Safety Prevents Accidents

      “We never hide the fact that you can get hurt in this sport,” Smith is careful to point out. “For the most part, if you follow the rules, if you’ve trained properly, and if you’ve got good parachute equipment on your back, an injury rarely happens.”

      In 26,000 student jumps, Skydive Carolina has recorded just 14 injuries, the most serious of which was a broken leg suffered by one of Smith’s bank buddies on his one and only jump.

      Those student jumps include some by celebrities such as NASCAR drivers Jerry Nadeau and Chad Little and Charlotte radio personality Robert Raiford. A Charlotte couple exchanged vows in mid-air in the late 1980s and this year a man jumped just far enough ahead of his sweetheart to unfurl a banner on the ground that asked, “Will you marry me?” (Once on terra firma, she said yes.)

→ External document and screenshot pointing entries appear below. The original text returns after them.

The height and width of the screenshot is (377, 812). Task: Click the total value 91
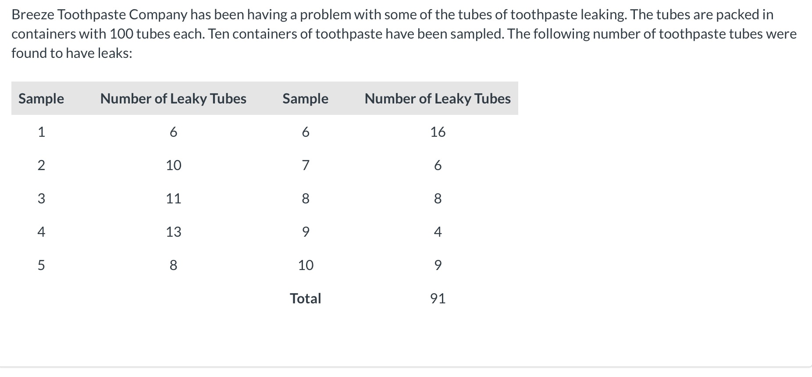pyautogui.click(x=438, y=299)
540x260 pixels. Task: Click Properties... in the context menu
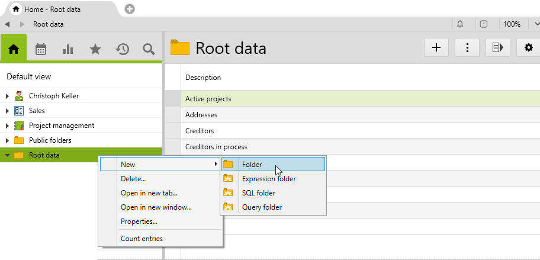(x=139, y=222)
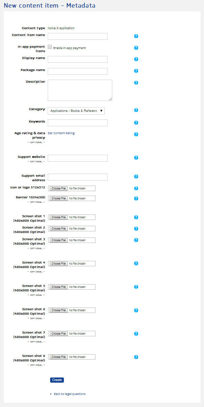Click help icon beside Screen shot 8
204x407 pixels.
136,357

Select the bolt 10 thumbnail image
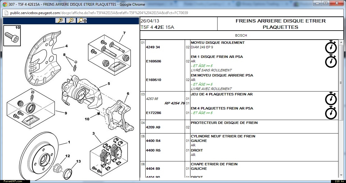pos(12,35)
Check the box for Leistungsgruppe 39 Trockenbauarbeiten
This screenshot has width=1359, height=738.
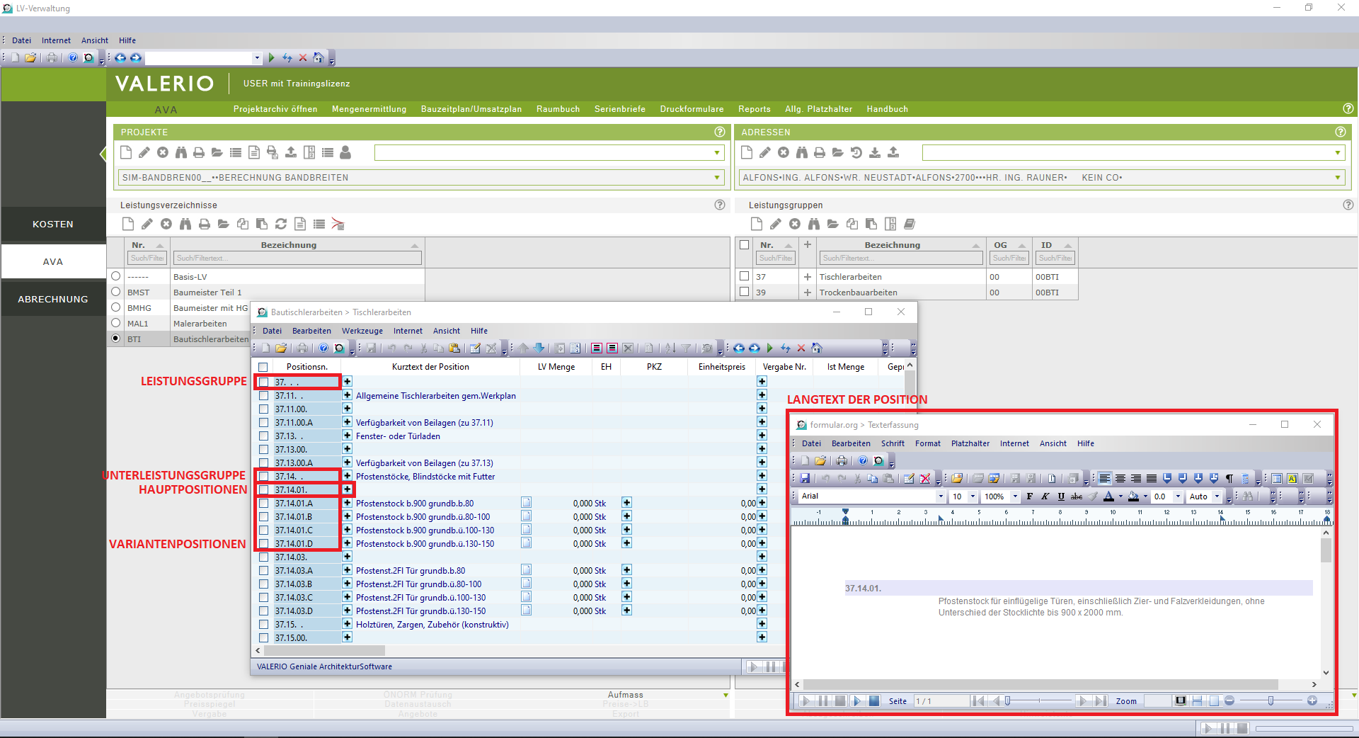(744, 292)
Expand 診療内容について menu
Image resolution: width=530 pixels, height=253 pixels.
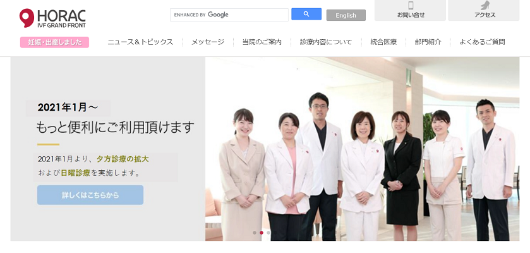pos(326,42)
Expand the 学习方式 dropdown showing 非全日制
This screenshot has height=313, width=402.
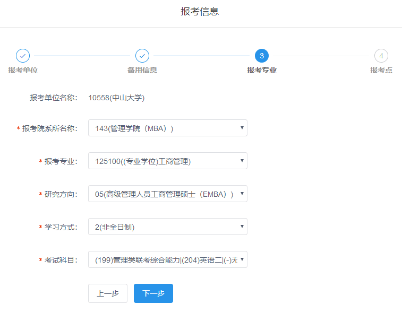[x=167, y=227]
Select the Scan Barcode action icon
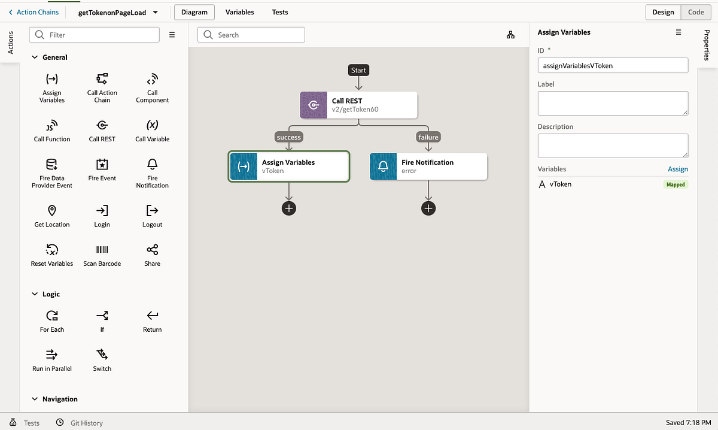The height and width of the screenshot is (430, 718). click(x=102, y=250)
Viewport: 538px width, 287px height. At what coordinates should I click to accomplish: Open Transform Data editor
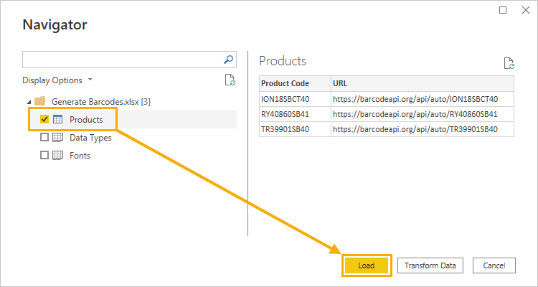tap(430, 265)
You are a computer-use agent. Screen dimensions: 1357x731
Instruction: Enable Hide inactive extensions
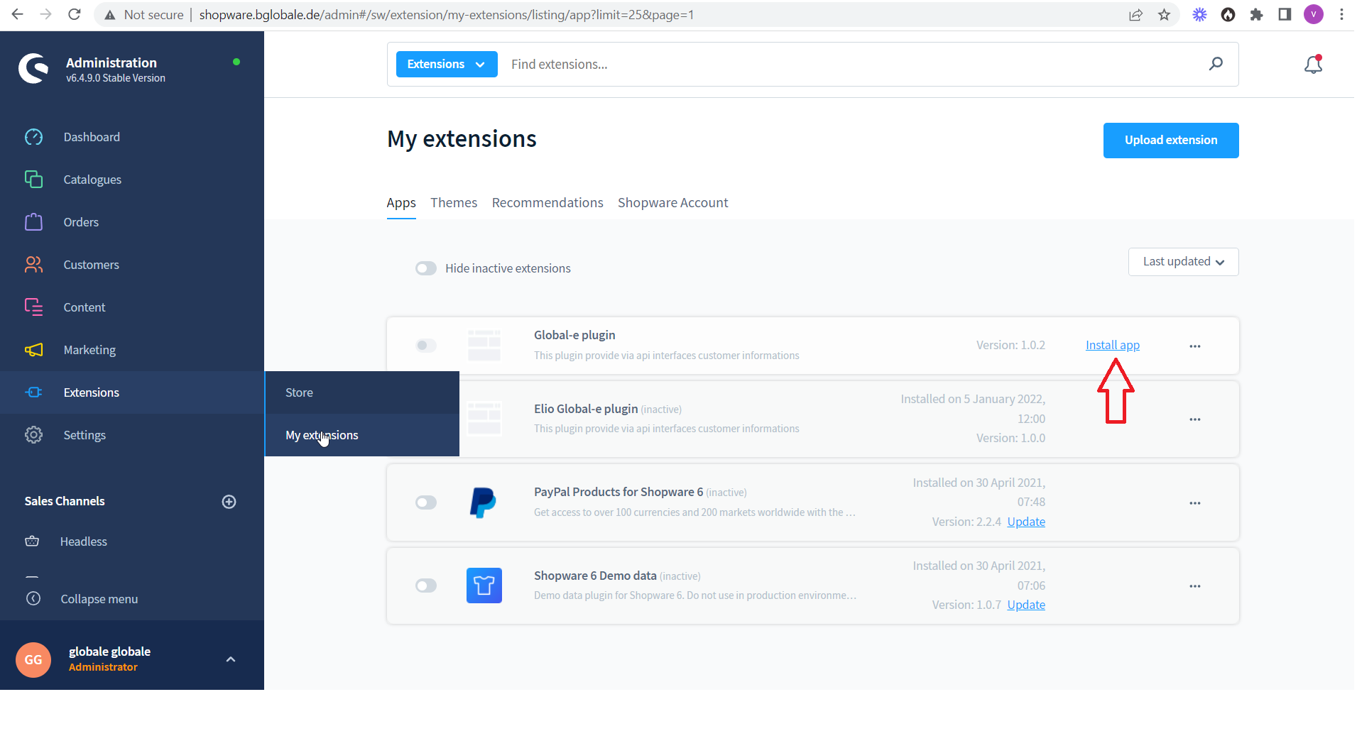coord(425,268)
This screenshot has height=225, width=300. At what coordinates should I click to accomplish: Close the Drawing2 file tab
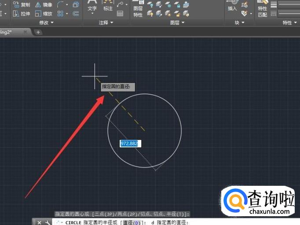(25, 32)
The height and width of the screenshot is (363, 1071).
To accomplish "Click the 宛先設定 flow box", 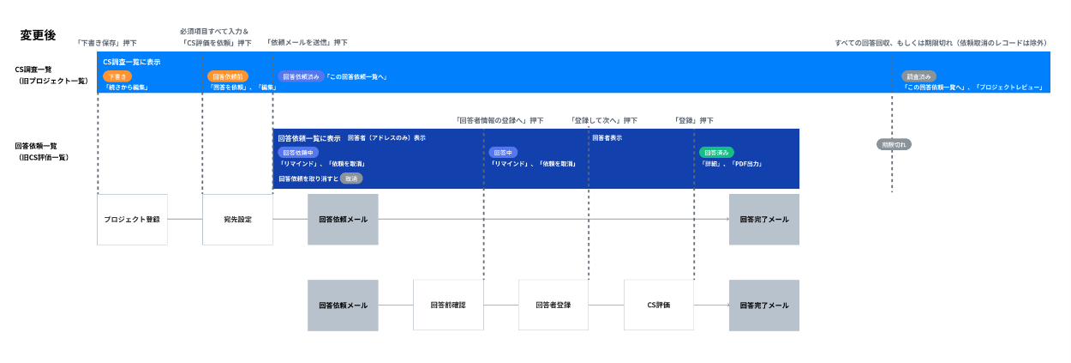I will tap(237, 220).
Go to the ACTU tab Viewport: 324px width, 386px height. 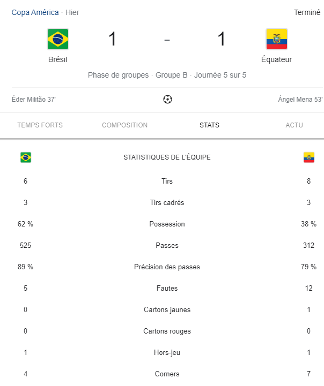pyautogui.click(x=294, y=125)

      Last summer, a lady in her 80s, with a terminal illness, told her family she’d like to skydive. Her son took the course and jumped with her. “She had us all in tears before she left,” Smith says. “We were able to fulfill a dream for her.”

      Most of Smith’s staff works on a contract basis, ready to show up on short notice, depending on number of customers. They include about three dozen instructors and three pilots.

      Smith rarely jumps on busy weekend days. “I’m on the ground seeing that things get done.” When business is booming, the 22-passenger plane flies as many as 20 loads of jumpers a day.

      These jumpers and their instructors aim their 400-foot-square nylon chute canopies to touch down in a 10-meter pit built like an upside-down bowl and filled with fine pea gravel. If they miss that, there’s a soft grassy area that surrounds it.

      Smith says he’s always looking for ways to improve business and, these days, he and some staffers do more than a few promotional jumps. Smith has jumped 15 times into Lowe’s Motor Speedway and Skydive Carolina helped the Charlotte Knights introduce their mascot, Homer the Dragon, by parachuting a staffer dressed as Homer into Knights Castle. The original Hugo the Hornet also jumped with Smith’s crew.

      They’ll do what Smith calls “character jumps” too. Staffer Judy Girard sometimes portrays Marilyn Monroe in midair, complete with blonde wig and billowing dress. She’s made more than 4,500 jumps and Steve Vaughn, Smith’s director of training, has dived more than 7,000 times.

      For promotion, Smith’s getting help from James LaBarrie, whom he met while pursuing his other passion, golf. A former pro at Regent Park Golf Club near Carowinds Boulevard, LaBarrie struck a deal with Smith in which Smith taught him to skydive and LaBarrie tinkered with Smith’s golf game. Smith hopes to cut his handicap to single digits. Meanwhile, LaBarrie has signed on full-time to publicize Skydive Carolina.

“It’s a business you can make an honest living in,” Smith says. Then he smiles and adds, “I’m blessed to take a hobby and turn it into a profession. It’s given me an enjoyment that a lot of people never get.”

Retirement isn’t in his vocabulary, he says as he vows to continue diving as long as possible: “As long as you stay healthy and can pull a rip cord, you can parachute.”

      “My goal is to just keep on improving the business and making it better,” Smith muses. “Definitely keeping it safe, that’s my number one goal. I want my legacy to be, ‘He ran a safe drop zone.’”

Ellison Clary is a Charlotte-based freelance writer.